Connor’s voice is low and tightly controlled. “I’m not in charge of interrogating you, Miss Kessler. We have specialists for that—”
Penny blanches. “Interrogating me?”
He steamrolls over her interruption. “—but there’s one thing I’d like to know. Just one thing. Professional interest, you might say.”
Penny wishes he didn’t sound so angry. What does this starched twerp have to be angry about? Stupid, tired tears are prickling in her eyes. She tries to sound professional. “What’s that, Mr. . . .” She can’t remember his last name. Did he even tell her? “What?”
“Just how, exactly, did you become immune to sedatives?”
“Sedatives?”
“Don’t play stupid.” His ears are bright red. “I saw you swallow them. I saw you. And next thing I hear, you’re punching out Turkish officials!”
“It was one guy!” she protests. “And how did you even know I—” His words suddenly slide into place. The pills she threw up in the ambulance. “Did you—” Penny stares at him in horror. “Did you drug me?”
“Fine.” Connor straightens his narrow charcoal tie, which doesn’t need straightening. “You can tell them at the safe house.”
“You drugged me,” Penny repeats; she can hear
her voice getting thin with fury.
Connor is watching her with an expression of consternation. He puts on a voice clearly intended to sound brusque. “I’m hardly the one at fault here, Miss Kessler.”
Penny’s getting nauseous. “Why? Why would you do that?”
“To be sure they couldn’t question you” is Connor’s pat reply.
He doesn’t even bother to deny it.
“It was for your own good as much as the Agency’s,” Connor adds defensively. “Standard procedure. They could’ve tortured you.”
“So you thought I’d be safer unconscious?” Penny is so angry, she can barely speak. “With people you thought were probably going to torture me?”
Something that could be guilt, or just embarrassment, flickers across Connor’s face. “Keep it down.”
Penny’s breath is coming faster now. “How dare you?”
“How dare I?” Connor’s cheeks are blotchy. “You play with terrorists, Miss Kessler, you get hurt. You’re lucky you’re not in cuffs on your way to prison. And if you’re what I think you are, you will be soon.”
Penny stares at him.
Now that Connor has started talking, he doesn’t seem to be able to stop the machine-gun rattle of his rage. “I don’t get it,” he splutters. “I just don’t. You don’t sound like a sociopath. You remind me of my kid sister. What happened to you? How do you work with people every day and then decide you’re going to blow them up?”
Faruk turns around with a kindly, questioning look. “Okay?” he asks in heavily accented English.
“Okay,” says Connor firmly. He draws a deep breath. “You know what, Miss Kessler? Never mind. I’m not even supposed to be talking to you.

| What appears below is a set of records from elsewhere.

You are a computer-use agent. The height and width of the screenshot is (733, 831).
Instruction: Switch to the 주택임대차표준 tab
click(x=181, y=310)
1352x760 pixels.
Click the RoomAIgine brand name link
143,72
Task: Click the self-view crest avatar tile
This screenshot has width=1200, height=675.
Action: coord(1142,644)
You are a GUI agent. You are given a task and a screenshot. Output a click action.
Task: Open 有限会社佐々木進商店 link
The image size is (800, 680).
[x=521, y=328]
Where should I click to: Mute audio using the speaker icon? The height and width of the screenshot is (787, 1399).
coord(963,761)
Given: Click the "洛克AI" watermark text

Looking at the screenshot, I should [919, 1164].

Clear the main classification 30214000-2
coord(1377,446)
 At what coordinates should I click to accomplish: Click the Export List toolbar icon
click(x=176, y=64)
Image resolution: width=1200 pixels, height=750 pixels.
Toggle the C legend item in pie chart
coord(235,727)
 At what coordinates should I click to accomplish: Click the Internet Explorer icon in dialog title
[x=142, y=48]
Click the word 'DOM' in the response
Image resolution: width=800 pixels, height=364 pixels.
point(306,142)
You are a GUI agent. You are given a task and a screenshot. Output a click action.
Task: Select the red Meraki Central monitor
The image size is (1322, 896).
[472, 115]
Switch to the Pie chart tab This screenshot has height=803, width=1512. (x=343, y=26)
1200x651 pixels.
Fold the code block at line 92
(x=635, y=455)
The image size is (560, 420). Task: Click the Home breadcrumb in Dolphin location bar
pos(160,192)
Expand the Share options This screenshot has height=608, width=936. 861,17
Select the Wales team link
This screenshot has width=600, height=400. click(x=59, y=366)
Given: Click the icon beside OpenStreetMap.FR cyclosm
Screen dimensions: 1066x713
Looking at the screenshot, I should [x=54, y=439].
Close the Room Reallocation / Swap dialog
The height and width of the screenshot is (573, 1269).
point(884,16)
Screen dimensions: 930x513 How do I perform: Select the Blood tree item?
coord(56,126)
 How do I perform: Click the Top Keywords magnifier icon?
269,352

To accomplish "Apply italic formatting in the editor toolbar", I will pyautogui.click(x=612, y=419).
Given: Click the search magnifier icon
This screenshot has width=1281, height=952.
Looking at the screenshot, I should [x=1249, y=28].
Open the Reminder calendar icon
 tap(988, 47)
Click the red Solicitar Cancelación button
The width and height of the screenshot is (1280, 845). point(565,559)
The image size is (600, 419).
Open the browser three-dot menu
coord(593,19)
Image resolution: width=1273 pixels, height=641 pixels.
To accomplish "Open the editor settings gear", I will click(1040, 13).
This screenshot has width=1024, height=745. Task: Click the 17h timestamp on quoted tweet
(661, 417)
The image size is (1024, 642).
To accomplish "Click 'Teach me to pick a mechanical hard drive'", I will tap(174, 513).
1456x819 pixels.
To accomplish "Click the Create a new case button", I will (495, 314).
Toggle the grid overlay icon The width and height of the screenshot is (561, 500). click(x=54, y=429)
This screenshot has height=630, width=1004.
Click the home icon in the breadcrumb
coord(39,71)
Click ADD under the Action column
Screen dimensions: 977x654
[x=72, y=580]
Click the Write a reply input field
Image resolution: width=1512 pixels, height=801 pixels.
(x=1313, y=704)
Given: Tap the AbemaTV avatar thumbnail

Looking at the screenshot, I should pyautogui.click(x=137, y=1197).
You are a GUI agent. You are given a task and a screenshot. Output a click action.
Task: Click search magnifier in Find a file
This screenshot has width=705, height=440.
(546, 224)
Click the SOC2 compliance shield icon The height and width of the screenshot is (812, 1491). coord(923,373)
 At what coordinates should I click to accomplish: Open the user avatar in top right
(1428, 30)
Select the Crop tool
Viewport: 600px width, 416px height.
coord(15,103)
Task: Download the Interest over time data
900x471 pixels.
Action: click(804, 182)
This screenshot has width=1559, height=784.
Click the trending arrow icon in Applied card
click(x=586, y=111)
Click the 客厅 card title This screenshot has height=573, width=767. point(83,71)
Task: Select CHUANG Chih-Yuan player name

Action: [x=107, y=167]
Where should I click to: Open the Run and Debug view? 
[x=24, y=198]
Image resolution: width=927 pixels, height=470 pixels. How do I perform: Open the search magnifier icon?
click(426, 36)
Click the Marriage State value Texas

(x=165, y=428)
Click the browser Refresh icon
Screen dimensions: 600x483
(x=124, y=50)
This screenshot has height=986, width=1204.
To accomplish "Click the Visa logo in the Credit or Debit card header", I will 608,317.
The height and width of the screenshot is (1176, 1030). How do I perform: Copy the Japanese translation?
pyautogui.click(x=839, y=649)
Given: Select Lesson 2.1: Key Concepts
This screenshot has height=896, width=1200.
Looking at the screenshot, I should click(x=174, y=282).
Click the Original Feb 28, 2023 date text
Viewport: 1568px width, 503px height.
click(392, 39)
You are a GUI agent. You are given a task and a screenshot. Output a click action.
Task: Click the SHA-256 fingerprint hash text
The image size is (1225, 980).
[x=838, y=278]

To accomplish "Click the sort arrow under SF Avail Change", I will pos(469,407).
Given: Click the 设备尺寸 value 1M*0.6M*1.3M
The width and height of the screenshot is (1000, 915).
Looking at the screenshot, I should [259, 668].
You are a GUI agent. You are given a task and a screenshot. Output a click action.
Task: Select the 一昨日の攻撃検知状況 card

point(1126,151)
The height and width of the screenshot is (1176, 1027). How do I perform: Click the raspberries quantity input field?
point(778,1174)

You just sit tight. You just sit tight till we’re at the safe house.”
“You think I’m a terrorist.” An awful numbness makes Penny’s voice almost robotic. This can’t be real.
“You sure aren’t behaving like some innocent little intern from Michigan.”
Penny sucks in her breath. “Does trying not to get killed make me a criminal? I’m sorry, was I supposed to wait in the palace so you and Frank Lerman could ride in on your fire-breathing eagles or something?”